Il senso di colpa ci assale quando crediamo di aver fatto qualcosa di male. E’ il termometro delle nostre azioni: ci indica ciò che consideriamo buono o cattivo e ci permette di valutare il nostro comportamento.

Quella della colpa è un’emozione complessa. Sara si sente in colpa verso Maria perché le ha causato un danno. Il fulcro di questa situazione è il senso di responsabilità che prova Sara: avrebbe potuto non farlo oppure avrebbe potuto capire che stava causando un danno (quando non si ha la consapevolezza) e Maria non meritava di subire un danno.

Come abbiamo appena visto, quindi, questa emozione è costituita da diversi presupposti: la percezione di un danno (questa azione è negativa), la responsabilità del danno (sono stata io a creare la situazione negativa), la credenza che l’altra persona non meriti il danno subito (Maria, nel caso dell’esempio, non se lo meritava).

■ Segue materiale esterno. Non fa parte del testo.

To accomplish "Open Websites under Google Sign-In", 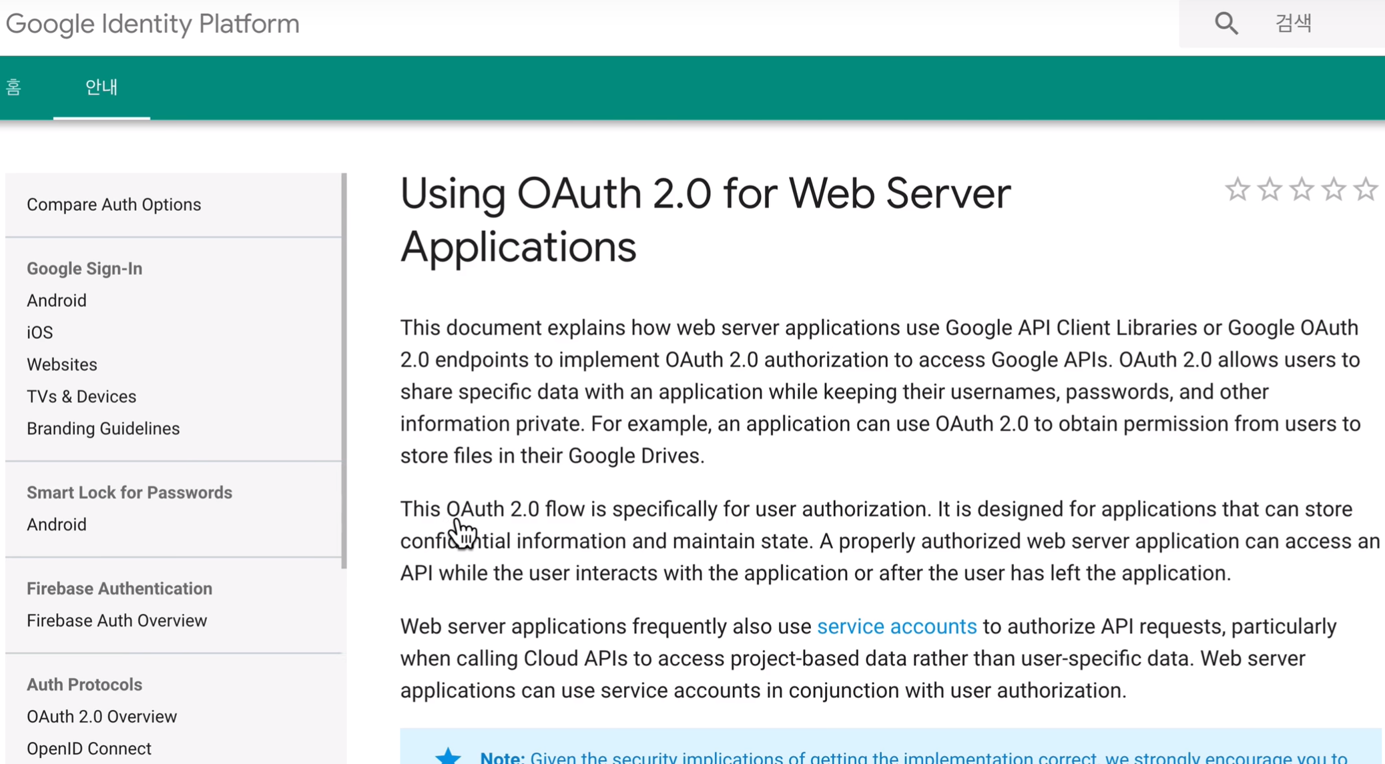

Senso di colpa, che cosa fare?

Chi prova questa emozione, essendo spiacevole, tende a fare qualcosa per eliminarla, per smettere di sentirne gli effetti. Innanzitutto, manifesta l’impulso riparatorio: ossia cerca di aiutare, si preoccupa per la persona alla quale ha recato un danno; ricerca una sorta di autopunizione per espiare le sue colpe, comincia a desiderare che quell’azione non si fosse verificata (anche se l’evento è già avvenuto, questo pensiero non è inutile: serve a provare rimorso, aiutando la persona a non commettere più quell’errore) e, infine, si cerca di espiare le proprie colpe attraverso i buoni propositi di non farlo più.

Esistono altre tipologie di senso di colpa…

A volte, i danni ce li creiamo da soli e finiamo per provare senso di colpa nei nostri confronti, oppure proviamo il cosiddetto senso di colpa morale, per non aver ascoltato i nostri precetti etici ma senza aver recato danno a qualcuno. Esiste, poi, un altro senso di colpa… quello dell’innocente, meglio noto, soprattutto in letteratura, come il senso di colpa del sopravvissuto. Ci sarà sicuramente, tra i miei lettori, qualcuno che ha letto “Se questo è un uomo” di P. Levi. L’autore incarna proprio questo tipo di emozione, che traspare in tutti i suoi scritti. Primo Levi è un sopravvissuto all’olocausto ed è stato tormentato, per tutta la sua vita, dalla colpa di essere riuscito a salvarsi. In questo caso, l’emozione non deriva dalla credenza di aver arrecato un danno a qualcuno ma piuttosto di non aver fatto nulla per meritare la salvezza.